▶ [Work to be completed]
Please write out the complete listing that follows, exactly as it reads.

▶ [Data for the task]
--

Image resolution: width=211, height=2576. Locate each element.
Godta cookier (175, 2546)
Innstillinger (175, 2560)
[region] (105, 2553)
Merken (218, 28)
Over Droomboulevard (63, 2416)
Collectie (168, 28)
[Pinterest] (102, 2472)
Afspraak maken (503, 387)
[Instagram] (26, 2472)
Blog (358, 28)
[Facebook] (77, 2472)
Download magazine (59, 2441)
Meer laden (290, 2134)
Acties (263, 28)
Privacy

--

▶ [Task solution]
Image resolution: width=211, height=2576. Locate each element.
Godta cookier (175, 2546)
Innstillinger (175, 2560)
[region] (105, 2553)
Merken (218, 28)
Over Droomboulevard (63, 2416)
Collectie (168, 28)
[Pinterest] (102, 2472)
Afspraak maken (503, 387)
[Instagram] (26, 2472)
Blog (358, 28)
[Facebook] (77, 2472)
Download magazine (59, 2441)
Meer laden (290, 2134)
Acties (263, 28)
Privacy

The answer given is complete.